What you are asked to do
Where does the word "Toggle" occur in the entries below? Copy every line that has it.

[Stored data]
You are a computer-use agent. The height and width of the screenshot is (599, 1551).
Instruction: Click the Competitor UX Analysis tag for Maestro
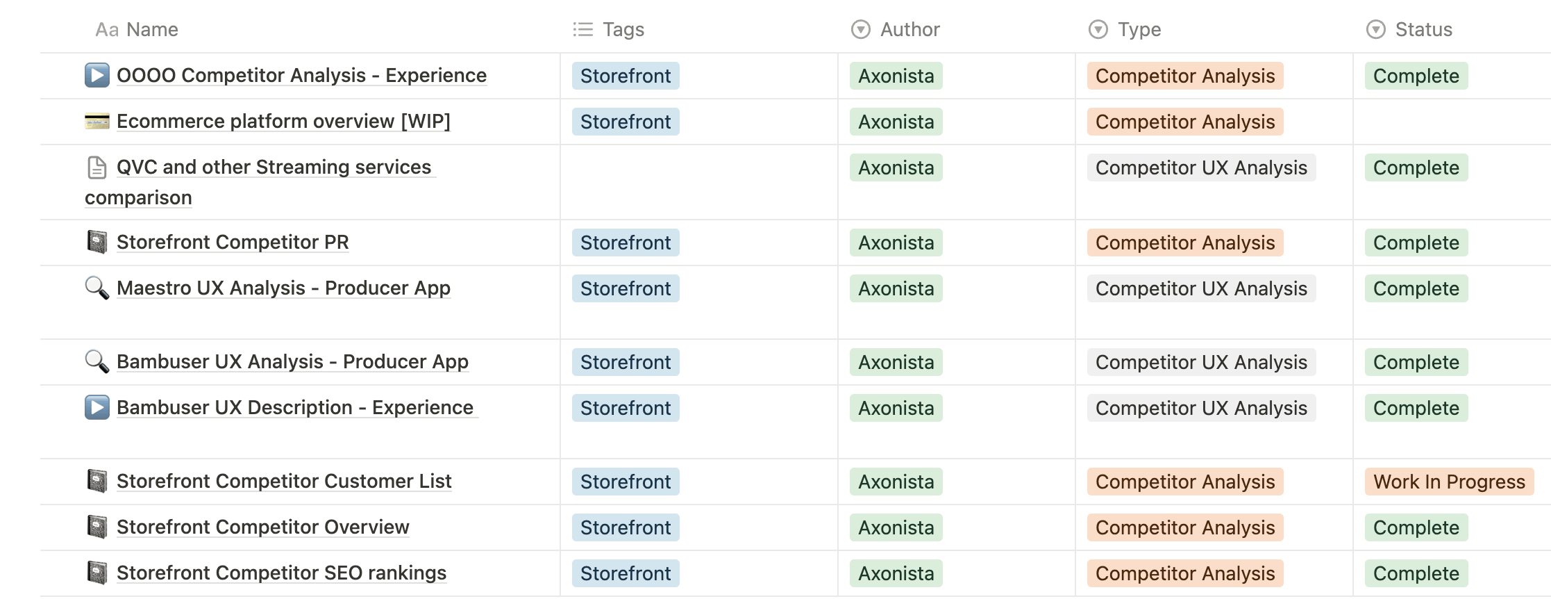(1201, 288)
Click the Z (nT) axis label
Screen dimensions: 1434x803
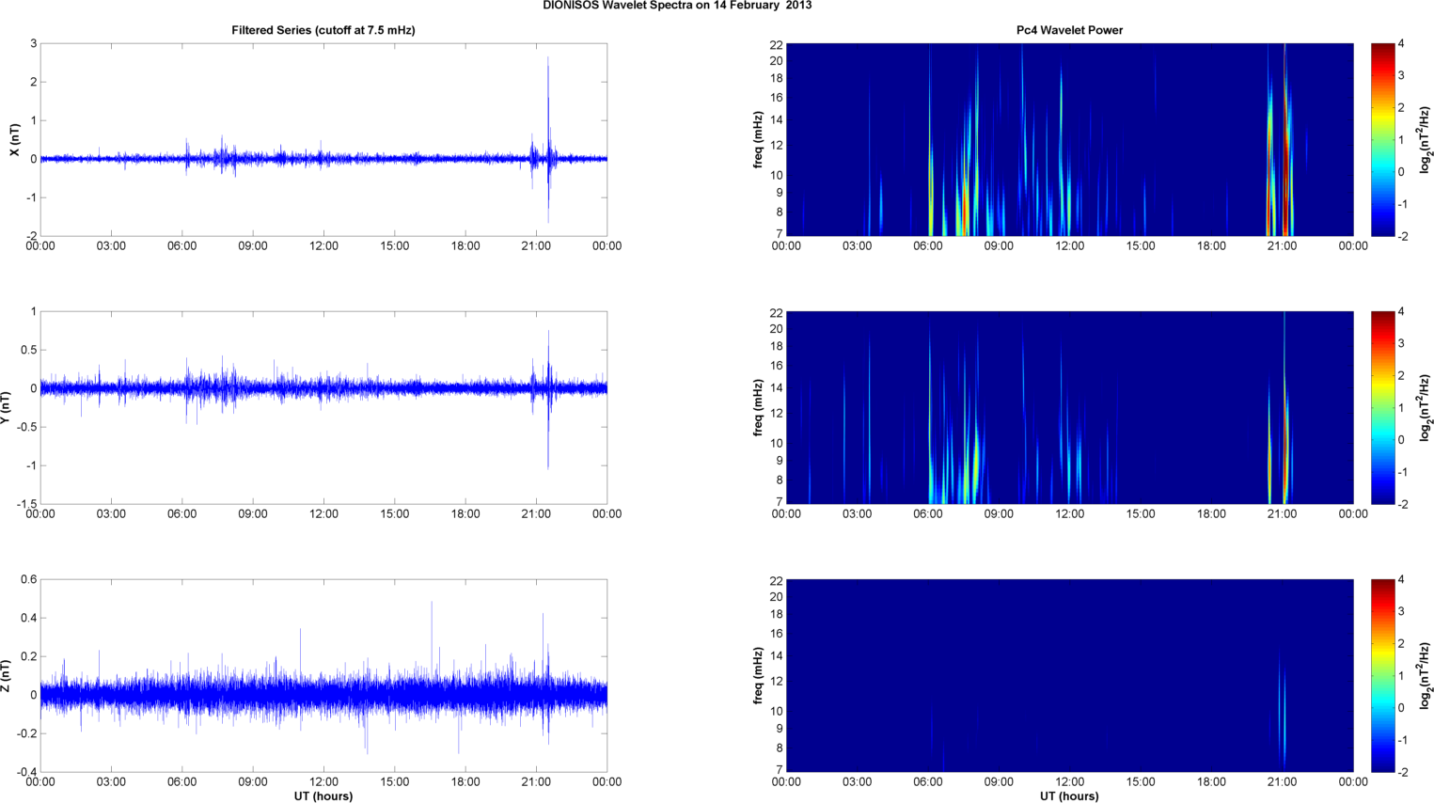click(6, 675)
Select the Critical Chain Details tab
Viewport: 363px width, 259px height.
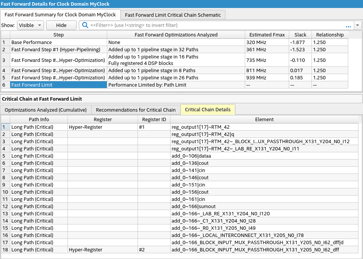(208, 110)
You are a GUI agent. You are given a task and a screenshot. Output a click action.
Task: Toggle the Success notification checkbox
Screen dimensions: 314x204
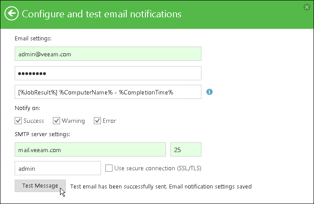18,121
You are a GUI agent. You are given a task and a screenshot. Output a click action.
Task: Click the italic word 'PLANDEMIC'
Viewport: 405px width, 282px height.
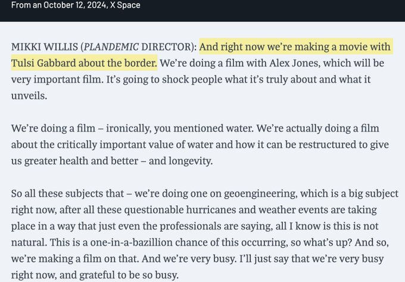pyautogui.click(x=108, y=47)
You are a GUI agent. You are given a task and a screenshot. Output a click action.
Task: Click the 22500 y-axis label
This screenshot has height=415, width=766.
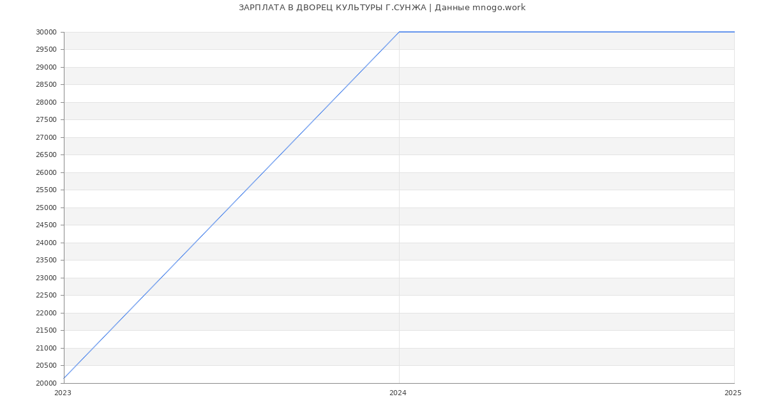(46, 296)
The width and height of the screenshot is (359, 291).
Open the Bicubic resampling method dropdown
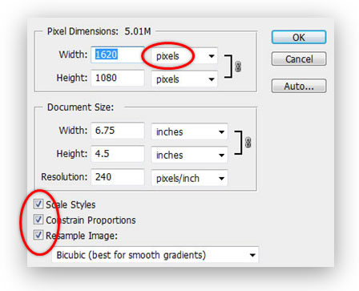click(155, 255)
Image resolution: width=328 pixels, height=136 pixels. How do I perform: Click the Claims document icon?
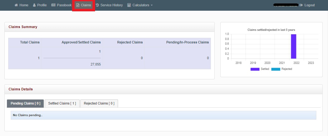78,5
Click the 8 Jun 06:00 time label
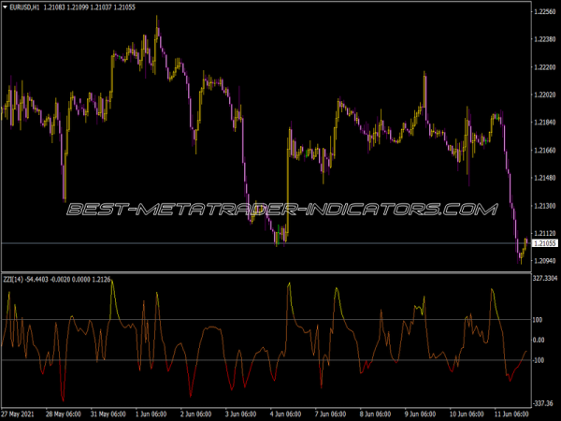 [x=373, y=414]
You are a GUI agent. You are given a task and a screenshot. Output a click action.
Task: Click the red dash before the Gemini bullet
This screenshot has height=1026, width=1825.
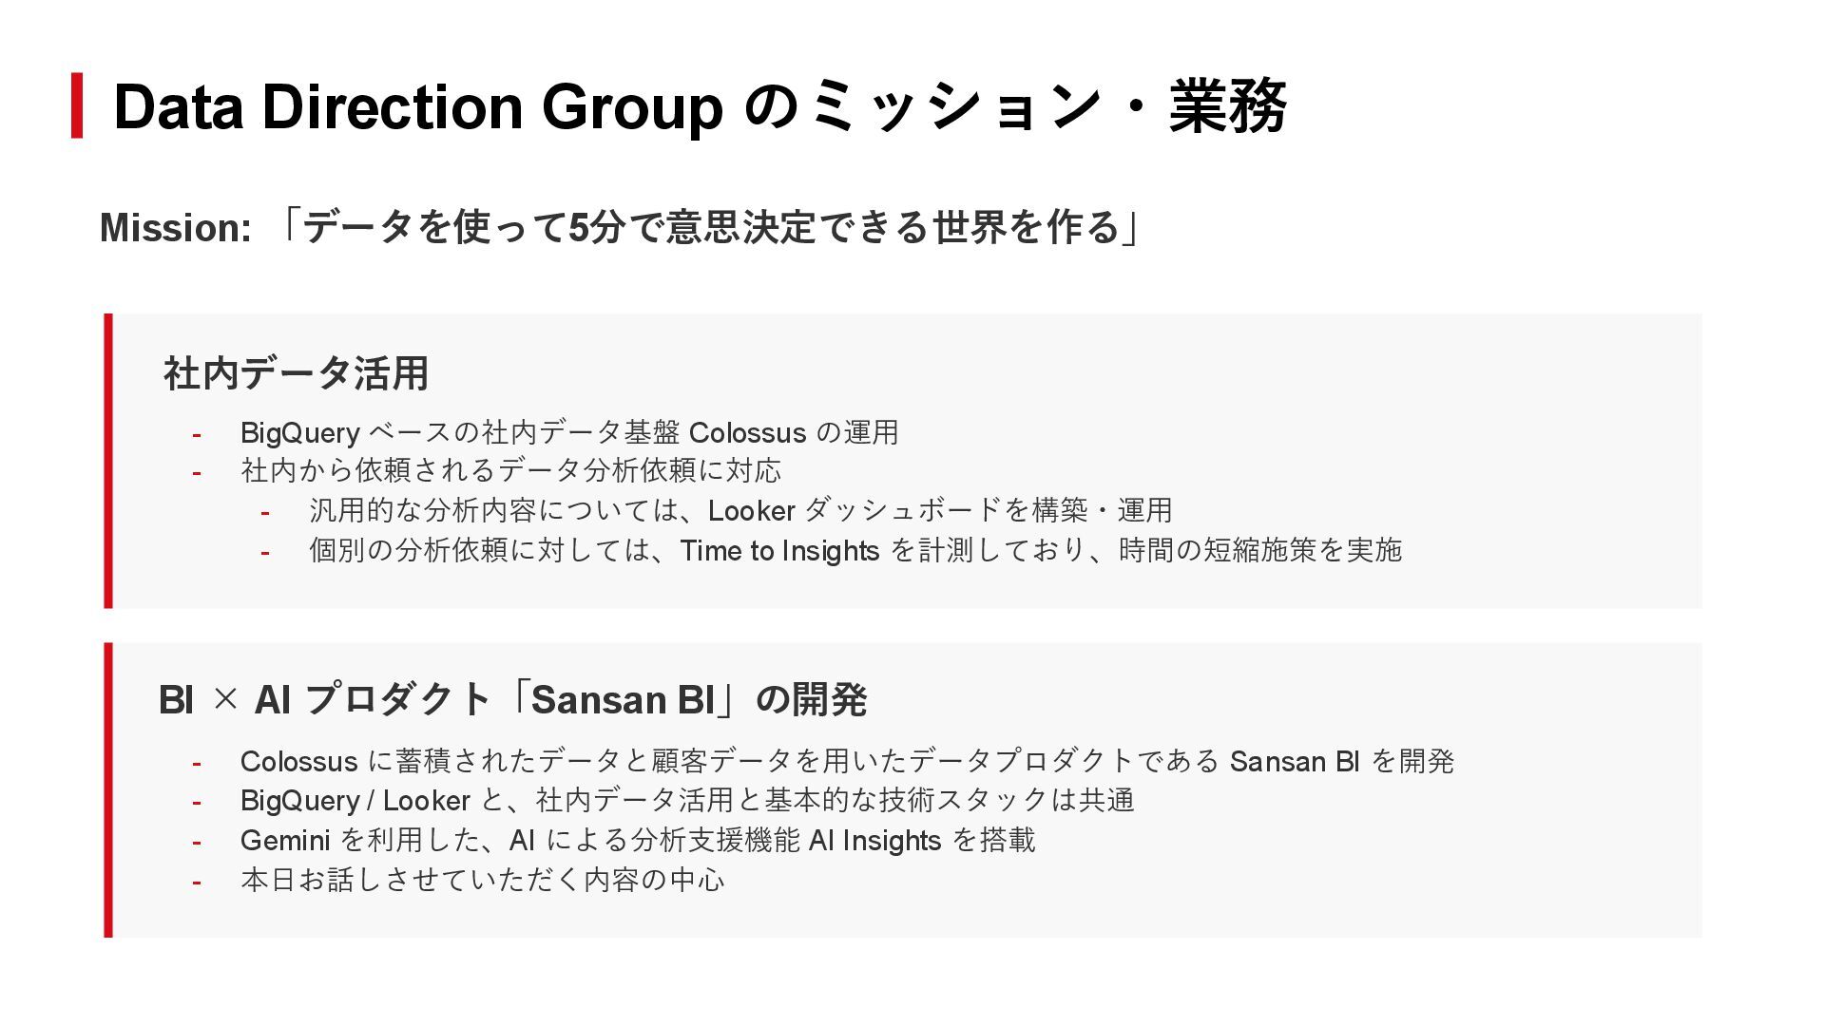click(197, 842)
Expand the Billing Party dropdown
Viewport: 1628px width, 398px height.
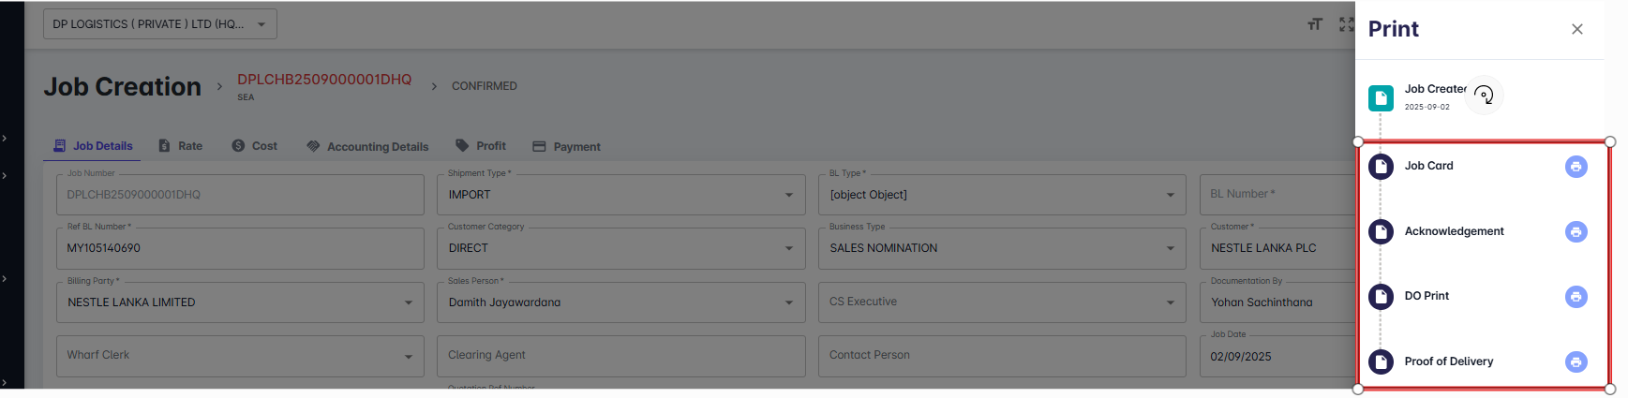click(408, 302)
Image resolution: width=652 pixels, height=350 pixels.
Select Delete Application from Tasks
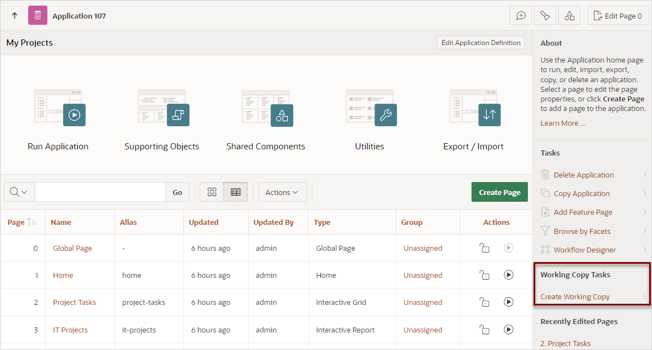click(x=583, y=175)
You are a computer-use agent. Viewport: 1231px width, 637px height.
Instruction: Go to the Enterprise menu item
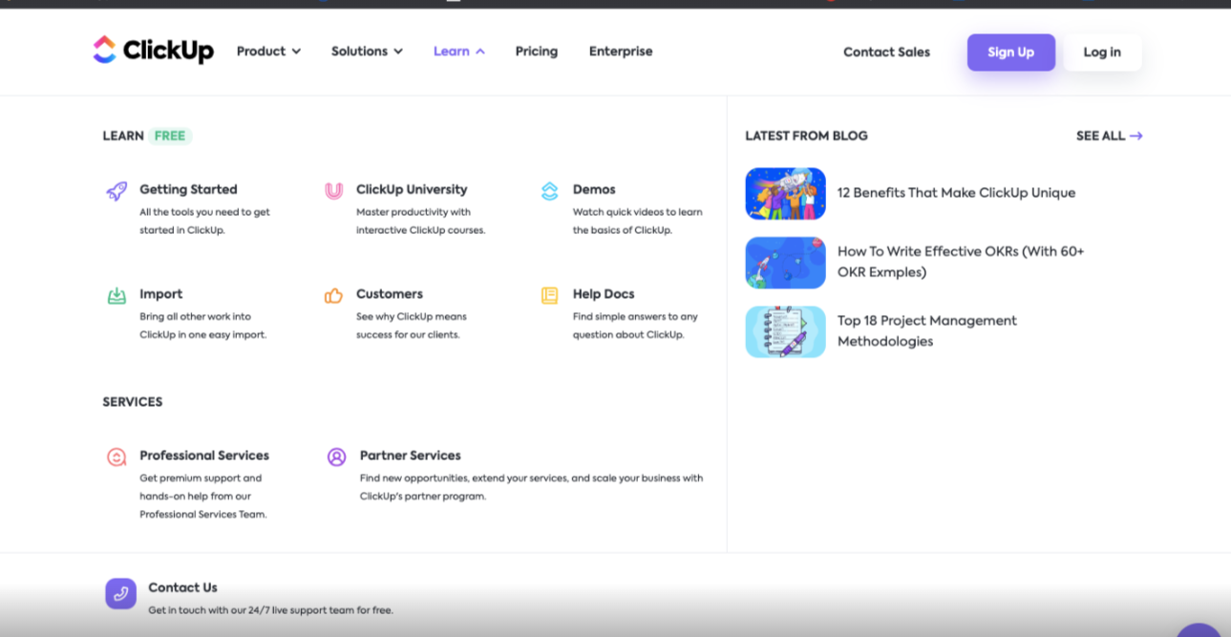point(621,52)
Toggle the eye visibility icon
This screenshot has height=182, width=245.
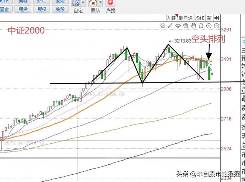pyautogui.click(x=178, y=26)
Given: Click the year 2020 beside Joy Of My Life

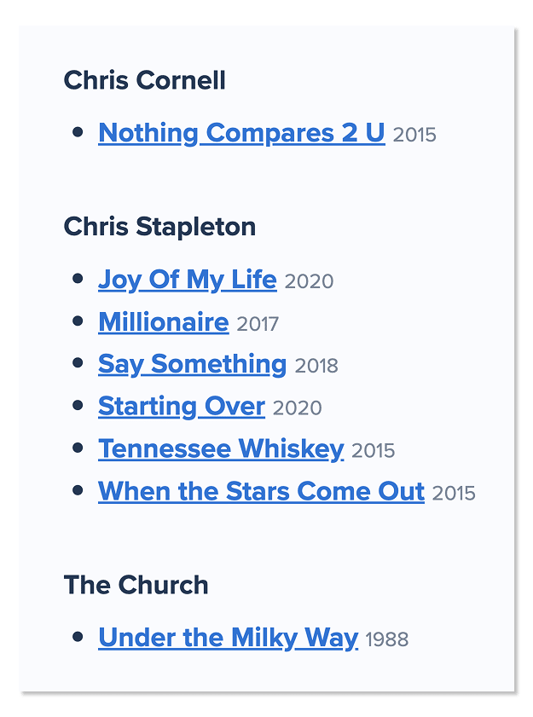Looking at the screenshot, I should pos(309,281).
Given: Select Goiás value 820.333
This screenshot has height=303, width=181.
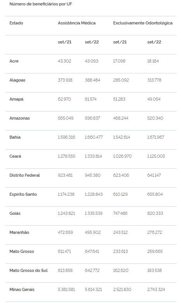Looking at the screenshot, I should pyautogui.click(x=155, y=213).
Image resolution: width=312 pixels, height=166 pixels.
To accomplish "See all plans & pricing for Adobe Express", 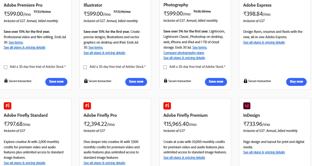I will point(264,42).
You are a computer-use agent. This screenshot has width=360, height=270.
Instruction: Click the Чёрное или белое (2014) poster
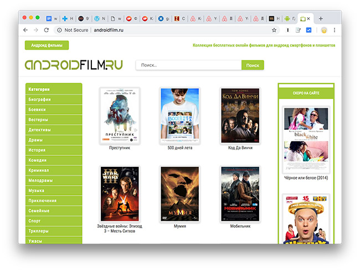[x=307, y=141]
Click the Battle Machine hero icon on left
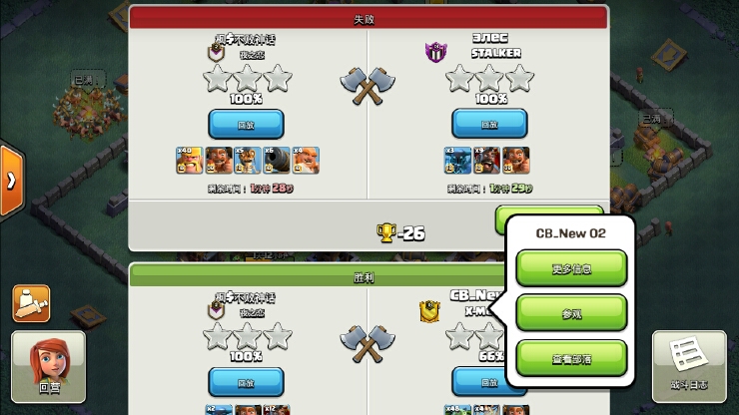This screenshot has height=415, width=739. (x=219, y=161)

Finished task
Task: Toggle the Success notification checkbox
Toggle the eye visibility icon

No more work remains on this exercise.